Bagaimana Islam Menyikapi Aksi Boikot Produk?

USAHAMUSLIM.ID, MAKASSAR – Seruan untuk memboikot sejumlah produk dan barang dagangan dari luar negeri, kembali merebak menyusul terjadinya kembali agresi militer di tanah Palestina oleh penjajah zionis Israel.
Munculnya seruan yang berlangsung secara global itu untuk memberikan tekanan ekonomi terhadap Israel dan perusahaan multinasional yang dianggap ‘terlibat’ dalam pelanggaran hak asasi manusia (HAM) yang dilakukan oleh Israel terhadap warga Palestina. Dilansir dari Al Jazeera, akhir pekan kemarin, seruan yang disampaikan oleh gerakan Boikot, Divestasi dan Sanksi (BDS) itu menyebut dirinya sebagai gerakan yang dipimpin Palestina untuk perdamaian, keadilan dan kesetaraan.

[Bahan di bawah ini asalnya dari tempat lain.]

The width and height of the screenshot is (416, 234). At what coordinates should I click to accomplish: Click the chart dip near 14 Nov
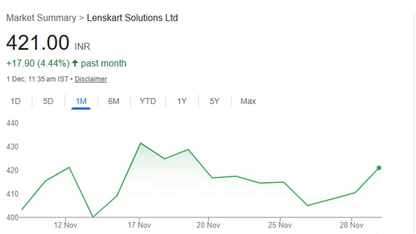click(93, 217)
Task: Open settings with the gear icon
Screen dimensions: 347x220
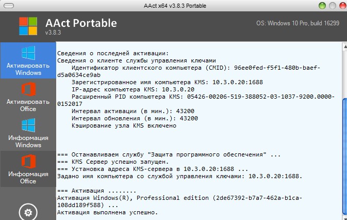Action: click(x=28, y=212)
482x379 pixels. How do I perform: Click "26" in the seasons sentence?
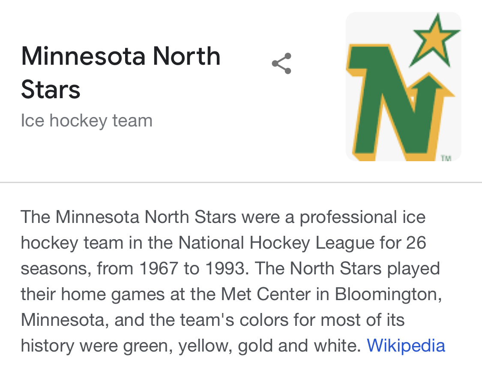pos(416,243)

Kita mundur sedikit ke beberapa waktu yang lampau, sejumlah pihak juga menyerukan aksi boikot beberapa produk pihak tertentu karena telah melecehkan Rasulullah Shallallahu ‘Alaihi wa Sallam, serta sejumlah aksi boikot yang berkali-kali diserukan dengan banyak alasan yang berbeda-beda.

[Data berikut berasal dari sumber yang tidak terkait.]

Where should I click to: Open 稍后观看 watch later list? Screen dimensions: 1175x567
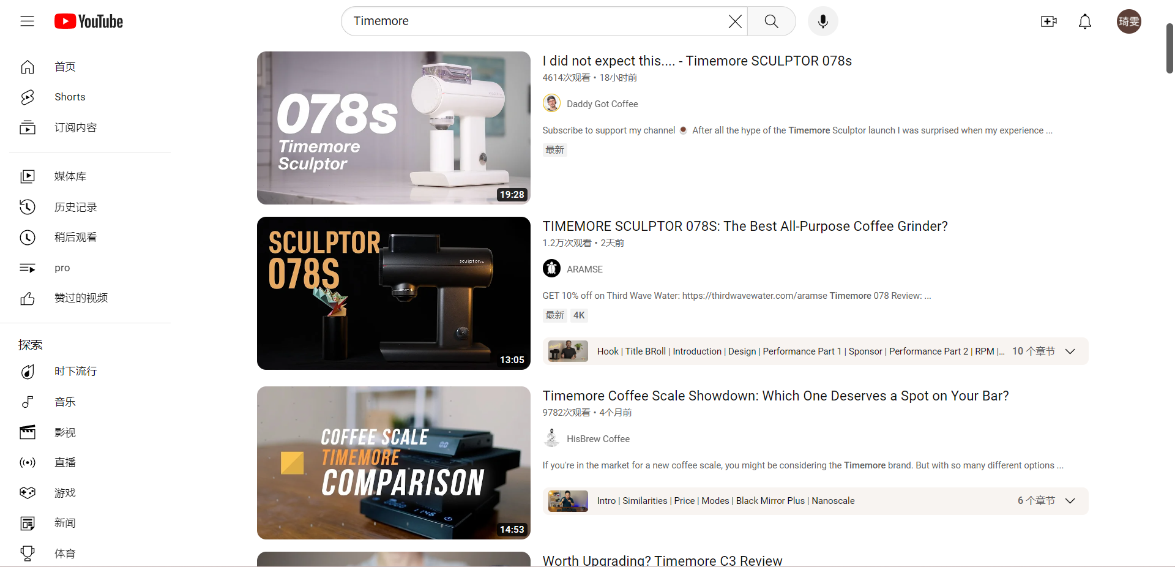coord(75,237)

Lalu, bagaimana pandangan Islam mengenai aksi boikot produk tersebut ditinjau dari pandangan fiqih Muamalah?
Dalam edisi kali ini, usahamuslim.id akan mengangkat sebuah tema khusus yang menjelaskan mengenai apa dan bagaimana ‘Pemboikotan’ terhadap produk tertentu menurut pandangan Islam.
Ustadz Muhammad Yasir, Lc., MH. menjabarkan, bahwa secara runut fiqih muamalah yang membahas mengenai pemboikotan dapat dibagi dalam beberapa poin, yakni
Pertama, bahwa membuat dan melakukan aksi-aksi dan perbuatan yang menghina Rasulullah Shallallahu ‘Alaihi wa Sallam dilarang sebagaimana konsensus ulama. Bahkan, hal tersebut bertentangan dengan prinsip perdamaian dan kemanusiaan serta membuka permusuhan antarumat beragama.

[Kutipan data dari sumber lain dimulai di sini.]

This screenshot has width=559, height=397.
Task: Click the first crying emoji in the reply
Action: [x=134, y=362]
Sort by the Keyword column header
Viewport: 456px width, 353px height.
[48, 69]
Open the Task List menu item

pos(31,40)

Kedua, membela kemuliaan Rasulullah Shallallahu ‘Alaihi wa Sallam sebagai sosok teladan umat Islam menjadi tuntunan, sebagaimana firman Allah Subhanahu WA Ta’Ala. “Sesungguhnya Kami mengutusmu sebagai saksi, pembawa berita gembira, dan pemberi peringatan agar kalian semua beriman kepada Allah dan Rasul-Nya, menguatkannya, membesarkanya, dan bertasbih kepada-Nya pagi dan petang.” (QS al-Fath: 8-9).
Ketiga, bentuk pembelaan tersebut di antara boikot produk dengan tidak mengonsumsi, tidak menjual, dan tidak mendistribusikan produk-produknya sesuai kemampuan maksimumnya.
Keempat, tuntunan boikot adalah memastikan daftar produk yang harus diboikot itu benar adanya serta mempertimbangkan skala prioritas. Produk yang menjadi kebutuhan tersier lebih didahulukan untuk diboikot daripada produk dalam skala sekunder. Begitu pula produk-produk sekunder lebih didahulukan untuk diboikot daripada produk-produk primer. Karena itu, boikot dengan kriteria dan kemampuan maksimalnya adalah tuntunan Islam.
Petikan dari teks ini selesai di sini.